By Keith Mulvihill
NEW YORK, Aug 29 (Reuters Health) – People usually visit the dentist with the idea of improving their dental health. But for women older than 55, a trip to the dentist may also yield evidence about stroke risk, according to a new report.
Panoramic dental x-rays can reveal calcifications in the carotid arteries, which increase a person’s risk of stroke, the researchers explain.
In the study, Drs. Arthur H. Friedlander and Lisa Altman of Veterans Affairs Greater Los Angeles Healthcare Systems evaluated standard panoramic dental x-rays of 52 postmenopausal women aged 55 to 90 with no prior history of heart attack or stroke. Sixteen (31%) of the women showed evidence of calcification in their carotid arteries.
Women older than 55 who receive panoramic dental x-rays should ask doctors to examine the x-rays for calcification in the carotid arteries that would be consistent with blockage of blood flow to the brain, Friedlander recommended in an interview with Reuters Health.
While the findings offer another avenue of detection for women at risk of stroke, the researchers point out that the medical records of the women with the blockages were “heavily laden” with many other red flags for heart disease and stroke.
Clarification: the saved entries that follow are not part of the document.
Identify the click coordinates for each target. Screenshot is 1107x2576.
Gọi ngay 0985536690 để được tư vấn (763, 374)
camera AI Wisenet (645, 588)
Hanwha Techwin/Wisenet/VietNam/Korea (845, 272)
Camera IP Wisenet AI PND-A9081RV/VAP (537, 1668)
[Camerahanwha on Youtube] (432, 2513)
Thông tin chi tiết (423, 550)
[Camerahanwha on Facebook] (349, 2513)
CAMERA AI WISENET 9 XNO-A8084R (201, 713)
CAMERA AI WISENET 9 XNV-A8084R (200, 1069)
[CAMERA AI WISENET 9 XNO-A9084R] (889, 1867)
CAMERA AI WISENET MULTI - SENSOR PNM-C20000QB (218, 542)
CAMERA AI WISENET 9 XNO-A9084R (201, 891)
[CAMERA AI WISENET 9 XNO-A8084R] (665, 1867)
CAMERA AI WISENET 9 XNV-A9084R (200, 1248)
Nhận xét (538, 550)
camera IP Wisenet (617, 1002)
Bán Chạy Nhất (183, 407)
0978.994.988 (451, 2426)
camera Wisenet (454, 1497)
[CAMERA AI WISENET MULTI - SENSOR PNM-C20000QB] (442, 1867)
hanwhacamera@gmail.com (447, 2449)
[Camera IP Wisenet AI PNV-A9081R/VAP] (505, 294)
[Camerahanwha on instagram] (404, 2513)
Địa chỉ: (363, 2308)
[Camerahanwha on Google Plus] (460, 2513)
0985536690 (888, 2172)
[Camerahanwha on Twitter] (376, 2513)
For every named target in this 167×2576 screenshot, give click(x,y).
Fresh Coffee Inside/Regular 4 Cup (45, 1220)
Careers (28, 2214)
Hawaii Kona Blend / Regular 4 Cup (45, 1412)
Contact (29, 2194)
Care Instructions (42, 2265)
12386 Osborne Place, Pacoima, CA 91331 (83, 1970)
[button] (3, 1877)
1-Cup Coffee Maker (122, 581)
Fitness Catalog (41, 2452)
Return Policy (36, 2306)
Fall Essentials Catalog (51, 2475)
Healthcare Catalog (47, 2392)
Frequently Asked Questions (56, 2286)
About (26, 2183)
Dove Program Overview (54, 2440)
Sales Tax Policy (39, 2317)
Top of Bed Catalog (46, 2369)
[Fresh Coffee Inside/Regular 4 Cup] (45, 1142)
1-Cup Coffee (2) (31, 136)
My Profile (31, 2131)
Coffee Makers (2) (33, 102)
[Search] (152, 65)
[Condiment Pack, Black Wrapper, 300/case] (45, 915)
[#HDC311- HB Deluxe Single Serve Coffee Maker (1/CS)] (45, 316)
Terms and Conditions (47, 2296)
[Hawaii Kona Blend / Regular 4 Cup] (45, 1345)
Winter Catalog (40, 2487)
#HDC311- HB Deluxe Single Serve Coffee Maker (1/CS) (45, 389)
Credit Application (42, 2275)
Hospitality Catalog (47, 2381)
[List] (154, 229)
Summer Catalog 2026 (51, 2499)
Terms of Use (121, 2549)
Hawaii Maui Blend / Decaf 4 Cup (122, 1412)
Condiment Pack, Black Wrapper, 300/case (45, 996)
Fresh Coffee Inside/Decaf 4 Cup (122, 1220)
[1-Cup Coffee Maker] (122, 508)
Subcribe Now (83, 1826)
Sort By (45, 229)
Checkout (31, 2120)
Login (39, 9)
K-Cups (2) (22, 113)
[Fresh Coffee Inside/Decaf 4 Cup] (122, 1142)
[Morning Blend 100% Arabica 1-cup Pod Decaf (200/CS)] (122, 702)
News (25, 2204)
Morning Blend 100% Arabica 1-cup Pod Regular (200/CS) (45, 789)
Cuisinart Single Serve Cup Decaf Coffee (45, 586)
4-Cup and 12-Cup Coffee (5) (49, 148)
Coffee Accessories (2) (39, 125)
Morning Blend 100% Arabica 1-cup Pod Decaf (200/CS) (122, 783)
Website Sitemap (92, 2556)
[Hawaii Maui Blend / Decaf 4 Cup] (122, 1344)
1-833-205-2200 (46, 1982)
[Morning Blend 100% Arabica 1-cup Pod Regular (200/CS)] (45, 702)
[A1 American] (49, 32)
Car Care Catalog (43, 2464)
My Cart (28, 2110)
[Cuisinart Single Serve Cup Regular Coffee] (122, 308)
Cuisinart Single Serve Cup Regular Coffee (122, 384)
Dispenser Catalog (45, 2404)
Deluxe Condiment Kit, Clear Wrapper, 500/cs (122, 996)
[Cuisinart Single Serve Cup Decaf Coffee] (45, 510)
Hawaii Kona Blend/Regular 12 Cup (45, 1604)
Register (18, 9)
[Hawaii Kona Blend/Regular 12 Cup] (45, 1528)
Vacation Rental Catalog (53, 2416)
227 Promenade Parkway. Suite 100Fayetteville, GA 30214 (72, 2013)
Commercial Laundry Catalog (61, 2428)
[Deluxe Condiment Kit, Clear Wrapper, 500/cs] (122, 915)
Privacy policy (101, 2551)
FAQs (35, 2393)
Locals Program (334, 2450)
For instance, 94% of the women were diagnosed with high blood pressure, 50% were characterized as overweight or obese, 38% were heavy smokers, and nearly 70% of the women had high levels of blood fats including cholesterol.
While Friedlander published similar findings in 1981 and again in 1994 from studies of men’s dental x-rays, this study, published in the August issue of the Journal of the American Dental Association, is the first to examine dental x-rays of women for blockages, he noted.
More than 60% of the deaths in the United States attributed to stroke occur in postmenopausal women, the report indicates.
As a woman’s estrogen levels decrease after menopause, her blood levels of cholesterol increase, which makes her more vulnerable for build-up of arterial plaque, Friedlander explained.
These plaque deposits, which collect in the inner lining of the artery, contain fatty substances such as cholesterol, cellular waste products, calcium and other substances. Plaques may grow large enough to reduce blood flow through an artery. They can also become fragile and rupture. Plaques that rupture form blood clots that can block blood flow or break off and travel to another part of the body. If a clot blocks a blood vessel that feeds the brain, a stroke can result.